Im Atelier im ersten Stock scheint dagegen die Zeit stehengeblieben zu sein: Kürschnermeister Andreas Fahnenstich steht am Zuschneidetisch und spannt mit Zwecken das Fell auf die Platte. Von der Decke hängen Schnittschablonen, in den Regalen stapelt sich das Material aus Nerz, Zobel, Chinchilla, Persianer, Silber- und Blaufuchs oder Lamm. Mittendrin sitzt der Chef an der Nähmaschine. Mit einem kleinen Stab streicht der Meister seines Fachs das Fell gegen den Haarlauf ein und kann so die einzelnen Teile besser zusammennähen. Dabei ist jedes Fell anders, jedes Schnittmuster neu und jedes Stück ein handwerkliches Kunstwerk. Kombiniert aus altem und neuem Fell, ergänzt mit Stoffen, aufgepeppt mit Bändern, Knöpfen und Fransen. Aus Großmutters geerbtem Pelzmantel wird eine Tasche gemacht. Der alte Persianer wird geschoren und zur Weste umgearbeitet.

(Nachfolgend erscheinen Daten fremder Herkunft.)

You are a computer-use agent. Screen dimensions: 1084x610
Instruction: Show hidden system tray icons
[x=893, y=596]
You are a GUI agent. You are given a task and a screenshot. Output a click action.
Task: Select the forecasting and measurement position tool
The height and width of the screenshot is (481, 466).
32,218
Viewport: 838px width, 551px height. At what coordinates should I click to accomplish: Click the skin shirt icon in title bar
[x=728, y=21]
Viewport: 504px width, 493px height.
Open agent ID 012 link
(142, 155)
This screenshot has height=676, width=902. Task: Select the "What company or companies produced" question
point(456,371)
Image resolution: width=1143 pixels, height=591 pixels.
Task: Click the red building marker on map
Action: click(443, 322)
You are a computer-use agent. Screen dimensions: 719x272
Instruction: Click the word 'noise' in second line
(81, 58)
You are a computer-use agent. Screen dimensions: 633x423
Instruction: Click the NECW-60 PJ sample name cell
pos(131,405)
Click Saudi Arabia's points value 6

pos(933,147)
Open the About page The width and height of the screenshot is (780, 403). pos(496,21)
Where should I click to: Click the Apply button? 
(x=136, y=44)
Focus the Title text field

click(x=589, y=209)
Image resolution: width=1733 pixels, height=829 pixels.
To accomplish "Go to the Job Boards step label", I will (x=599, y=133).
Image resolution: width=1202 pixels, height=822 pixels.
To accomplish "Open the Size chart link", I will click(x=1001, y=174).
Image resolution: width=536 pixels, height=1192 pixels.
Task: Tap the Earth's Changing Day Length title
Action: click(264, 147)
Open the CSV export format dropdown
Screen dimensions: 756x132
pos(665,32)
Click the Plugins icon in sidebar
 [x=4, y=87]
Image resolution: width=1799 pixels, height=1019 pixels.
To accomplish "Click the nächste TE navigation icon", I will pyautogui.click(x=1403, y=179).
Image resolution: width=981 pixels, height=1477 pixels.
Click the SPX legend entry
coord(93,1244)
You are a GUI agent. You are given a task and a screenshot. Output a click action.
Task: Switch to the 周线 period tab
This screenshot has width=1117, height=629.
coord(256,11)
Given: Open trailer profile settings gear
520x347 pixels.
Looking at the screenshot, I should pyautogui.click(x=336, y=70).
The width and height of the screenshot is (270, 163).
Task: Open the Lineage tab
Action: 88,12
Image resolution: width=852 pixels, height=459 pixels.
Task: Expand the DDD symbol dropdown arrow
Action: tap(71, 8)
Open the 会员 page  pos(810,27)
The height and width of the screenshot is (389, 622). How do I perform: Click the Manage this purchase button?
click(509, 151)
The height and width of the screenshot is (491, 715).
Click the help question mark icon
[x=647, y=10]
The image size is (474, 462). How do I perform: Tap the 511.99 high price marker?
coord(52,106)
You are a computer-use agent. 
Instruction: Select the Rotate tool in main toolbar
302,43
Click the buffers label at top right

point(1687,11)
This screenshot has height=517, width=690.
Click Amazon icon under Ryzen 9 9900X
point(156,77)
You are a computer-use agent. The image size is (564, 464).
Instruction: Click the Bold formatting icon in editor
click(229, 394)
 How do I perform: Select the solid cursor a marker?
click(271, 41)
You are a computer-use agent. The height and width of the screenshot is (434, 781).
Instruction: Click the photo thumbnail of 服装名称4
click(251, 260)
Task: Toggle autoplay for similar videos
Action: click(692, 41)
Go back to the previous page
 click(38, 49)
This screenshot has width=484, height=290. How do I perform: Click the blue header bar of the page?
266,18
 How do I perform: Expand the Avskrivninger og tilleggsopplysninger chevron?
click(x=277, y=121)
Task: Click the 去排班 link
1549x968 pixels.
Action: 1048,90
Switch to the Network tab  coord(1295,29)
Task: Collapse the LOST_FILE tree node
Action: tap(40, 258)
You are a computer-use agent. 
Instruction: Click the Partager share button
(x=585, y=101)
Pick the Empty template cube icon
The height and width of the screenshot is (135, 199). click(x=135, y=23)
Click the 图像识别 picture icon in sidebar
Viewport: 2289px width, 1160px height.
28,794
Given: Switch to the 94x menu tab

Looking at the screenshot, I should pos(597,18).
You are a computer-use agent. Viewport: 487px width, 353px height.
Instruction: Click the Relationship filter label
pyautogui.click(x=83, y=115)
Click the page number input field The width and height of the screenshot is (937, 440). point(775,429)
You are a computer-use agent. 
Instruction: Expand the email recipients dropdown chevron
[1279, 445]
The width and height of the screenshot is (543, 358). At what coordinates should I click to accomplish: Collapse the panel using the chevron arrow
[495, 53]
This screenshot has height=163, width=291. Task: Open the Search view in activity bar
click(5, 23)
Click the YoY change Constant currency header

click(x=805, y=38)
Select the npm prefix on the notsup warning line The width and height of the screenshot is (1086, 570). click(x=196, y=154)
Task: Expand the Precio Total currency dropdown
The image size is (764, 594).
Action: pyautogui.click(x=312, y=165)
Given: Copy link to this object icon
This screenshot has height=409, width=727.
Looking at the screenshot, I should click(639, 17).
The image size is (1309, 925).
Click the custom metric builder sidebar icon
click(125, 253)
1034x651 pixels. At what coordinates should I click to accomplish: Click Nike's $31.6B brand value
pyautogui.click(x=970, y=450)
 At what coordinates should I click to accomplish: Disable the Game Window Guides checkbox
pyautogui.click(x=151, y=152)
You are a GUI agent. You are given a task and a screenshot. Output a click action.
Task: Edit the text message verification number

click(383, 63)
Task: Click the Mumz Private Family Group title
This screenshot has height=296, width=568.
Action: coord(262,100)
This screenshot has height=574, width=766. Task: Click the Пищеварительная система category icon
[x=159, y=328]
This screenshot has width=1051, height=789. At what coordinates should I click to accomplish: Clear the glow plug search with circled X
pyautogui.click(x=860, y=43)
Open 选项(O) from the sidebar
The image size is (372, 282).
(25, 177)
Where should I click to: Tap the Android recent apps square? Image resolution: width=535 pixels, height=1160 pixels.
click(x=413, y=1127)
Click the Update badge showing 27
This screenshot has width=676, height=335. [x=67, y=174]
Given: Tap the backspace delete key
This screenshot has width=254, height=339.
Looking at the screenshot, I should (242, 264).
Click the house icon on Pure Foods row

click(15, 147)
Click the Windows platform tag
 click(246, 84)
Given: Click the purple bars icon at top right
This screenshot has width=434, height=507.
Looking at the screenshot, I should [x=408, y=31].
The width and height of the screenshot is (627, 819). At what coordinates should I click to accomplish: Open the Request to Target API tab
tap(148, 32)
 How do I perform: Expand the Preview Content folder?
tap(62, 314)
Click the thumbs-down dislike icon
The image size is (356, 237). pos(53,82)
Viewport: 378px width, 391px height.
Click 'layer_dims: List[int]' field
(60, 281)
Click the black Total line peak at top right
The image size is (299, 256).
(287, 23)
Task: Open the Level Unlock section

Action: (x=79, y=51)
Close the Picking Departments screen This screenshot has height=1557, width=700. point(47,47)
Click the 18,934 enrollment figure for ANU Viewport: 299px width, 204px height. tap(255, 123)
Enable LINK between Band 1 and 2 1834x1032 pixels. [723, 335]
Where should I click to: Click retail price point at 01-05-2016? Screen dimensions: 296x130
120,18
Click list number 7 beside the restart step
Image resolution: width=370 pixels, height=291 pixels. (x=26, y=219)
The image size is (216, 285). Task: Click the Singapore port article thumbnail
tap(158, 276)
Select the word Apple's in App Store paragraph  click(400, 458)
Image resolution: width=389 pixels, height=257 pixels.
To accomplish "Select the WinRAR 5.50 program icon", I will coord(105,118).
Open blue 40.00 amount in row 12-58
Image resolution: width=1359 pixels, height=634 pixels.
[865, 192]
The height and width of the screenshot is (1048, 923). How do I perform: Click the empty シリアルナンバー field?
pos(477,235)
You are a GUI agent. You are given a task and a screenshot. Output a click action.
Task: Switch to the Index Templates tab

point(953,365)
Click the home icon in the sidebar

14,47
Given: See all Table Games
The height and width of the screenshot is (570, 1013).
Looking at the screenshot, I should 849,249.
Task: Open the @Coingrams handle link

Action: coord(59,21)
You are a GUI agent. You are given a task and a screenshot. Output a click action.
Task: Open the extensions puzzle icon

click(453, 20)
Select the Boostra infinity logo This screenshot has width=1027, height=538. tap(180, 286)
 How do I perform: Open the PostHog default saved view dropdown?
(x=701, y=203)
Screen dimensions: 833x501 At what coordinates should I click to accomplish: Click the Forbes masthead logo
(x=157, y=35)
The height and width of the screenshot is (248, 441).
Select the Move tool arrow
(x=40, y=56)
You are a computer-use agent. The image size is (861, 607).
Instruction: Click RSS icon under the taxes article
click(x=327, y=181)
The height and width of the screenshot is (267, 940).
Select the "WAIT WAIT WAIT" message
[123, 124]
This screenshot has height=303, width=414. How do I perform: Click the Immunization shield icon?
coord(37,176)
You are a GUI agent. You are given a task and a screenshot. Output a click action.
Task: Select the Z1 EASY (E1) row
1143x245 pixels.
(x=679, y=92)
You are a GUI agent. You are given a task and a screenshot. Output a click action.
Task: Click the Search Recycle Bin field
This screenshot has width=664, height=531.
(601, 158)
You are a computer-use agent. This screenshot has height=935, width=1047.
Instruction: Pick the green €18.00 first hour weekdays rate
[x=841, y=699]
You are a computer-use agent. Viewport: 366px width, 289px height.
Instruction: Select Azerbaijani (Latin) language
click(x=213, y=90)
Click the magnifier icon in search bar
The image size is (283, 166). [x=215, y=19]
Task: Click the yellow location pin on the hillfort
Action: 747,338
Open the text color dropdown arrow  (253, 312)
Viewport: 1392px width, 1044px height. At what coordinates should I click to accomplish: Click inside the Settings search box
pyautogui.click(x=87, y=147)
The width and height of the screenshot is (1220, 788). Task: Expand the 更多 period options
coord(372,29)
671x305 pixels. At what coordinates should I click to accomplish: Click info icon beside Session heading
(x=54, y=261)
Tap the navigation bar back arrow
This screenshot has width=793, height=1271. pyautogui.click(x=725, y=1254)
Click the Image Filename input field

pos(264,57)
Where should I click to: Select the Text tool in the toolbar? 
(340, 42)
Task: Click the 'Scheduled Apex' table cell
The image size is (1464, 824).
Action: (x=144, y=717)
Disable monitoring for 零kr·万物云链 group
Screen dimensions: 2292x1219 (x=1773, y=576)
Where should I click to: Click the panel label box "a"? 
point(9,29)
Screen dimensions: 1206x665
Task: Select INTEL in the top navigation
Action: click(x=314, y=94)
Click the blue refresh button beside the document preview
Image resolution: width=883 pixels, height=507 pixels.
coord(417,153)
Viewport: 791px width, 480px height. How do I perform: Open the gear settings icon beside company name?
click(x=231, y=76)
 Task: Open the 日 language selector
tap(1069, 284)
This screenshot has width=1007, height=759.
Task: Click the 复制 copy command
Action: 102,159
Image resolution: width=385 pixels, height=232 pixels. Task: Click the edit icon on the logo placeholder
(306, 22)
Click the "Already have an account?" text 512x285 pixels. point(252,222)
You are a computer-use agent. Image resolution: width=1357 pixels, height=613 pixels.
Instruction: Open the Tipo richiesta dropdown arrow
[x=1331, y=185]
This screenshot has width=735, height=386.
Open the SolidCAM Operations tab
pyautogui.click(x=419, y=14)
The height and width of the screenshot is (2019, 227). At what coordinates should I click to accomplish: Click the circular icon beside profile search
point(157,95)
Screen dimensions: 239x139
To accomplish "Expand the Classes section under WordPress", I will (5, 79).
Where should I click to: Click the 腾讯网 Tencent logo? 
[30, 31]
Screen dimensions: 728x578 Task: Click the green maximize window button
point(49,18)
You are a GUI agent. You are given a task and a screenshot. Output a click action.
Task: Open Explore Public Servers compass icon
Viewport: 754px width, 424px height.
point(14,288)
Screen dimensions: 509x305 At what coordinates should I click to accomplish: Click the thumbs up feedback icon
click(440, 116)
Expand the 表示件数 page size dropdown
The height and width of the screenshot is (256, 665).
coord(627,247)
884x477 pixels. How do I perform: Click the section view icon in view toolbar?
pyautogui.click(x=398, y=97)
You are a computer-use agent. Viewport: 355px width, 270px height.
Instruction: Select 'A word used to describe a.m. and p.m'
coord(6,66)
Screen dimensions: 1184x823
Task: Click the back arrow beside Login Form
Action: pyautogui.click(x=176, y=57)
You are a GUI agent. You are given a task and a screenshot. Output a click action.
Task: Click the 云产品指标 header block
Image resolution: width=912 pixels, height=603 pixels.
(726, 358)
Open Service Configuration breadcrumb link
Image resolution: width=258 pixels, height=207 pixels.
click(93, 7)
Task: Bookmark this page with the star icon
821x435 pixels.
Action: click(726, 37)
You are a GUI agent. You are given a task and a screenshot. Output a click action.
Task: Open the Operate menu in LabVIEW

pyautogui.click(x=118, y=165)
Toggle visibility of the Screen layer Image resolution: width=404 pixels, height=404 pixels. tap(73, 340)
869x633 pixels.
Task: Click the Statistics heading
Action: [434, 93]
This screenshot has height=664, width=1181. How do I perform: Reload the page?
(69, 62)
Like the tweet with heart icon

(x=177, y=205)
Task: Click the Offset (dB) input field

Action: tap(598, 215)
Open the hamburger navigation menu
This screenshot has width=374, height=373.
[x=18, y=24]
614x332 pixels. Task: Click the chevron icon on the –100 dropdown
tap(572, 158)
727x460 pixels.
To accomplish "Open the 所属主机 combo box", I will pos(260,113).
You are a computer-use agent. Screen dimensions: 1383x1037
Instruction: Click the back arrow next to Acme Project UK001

In den Atelierräumen warten zwischen Tischen, Nähmaschinen und Bügeleisen an Stangen hängende halbfertige Mäntel und Jacken auf ihre Verarbeitung. 80 Quadratmeter groß ist das Atelier an der Luegallee, in dem seit Jahrzehnten in Handwerkstradition Pelze hergestellt und umgearbeitet, repariert, gereinigt und über den Sommer aufbewahrt werden. Die Manufaktur hat sich als eine der ersten Adressen für Luxus-Pelze einen Namen gemacht. Aus ganz Nordrhein-Westfalen reisen die Kunden an - und nicht nur weibliche. "Immer mehr Männer", so Anja Halfmann, "wissen den versteckten Luxus zu schätzen und leisten sich einen Mantel oder eine Jacke mit pelzigem Innenfutter."

Die Chefin des Familienunternehmens ist in das Metier hineingewachsen. Anja Halfmann kümmert sich um Einkauf und Verkauf. Aber sie hat auch eigene Kollektionen aufgelegt: Sie entwirft Lederjacken im Jackie-O-Stil in Pink und Orange, lässt von Hand Westen, Schals und Loops stricken, die dann mit Pelz-Accessoires "veredelt" werden.

Das kreative Paar ist froh, dass mit Sohn Robin die nächste Generation in den Startlöchern steht.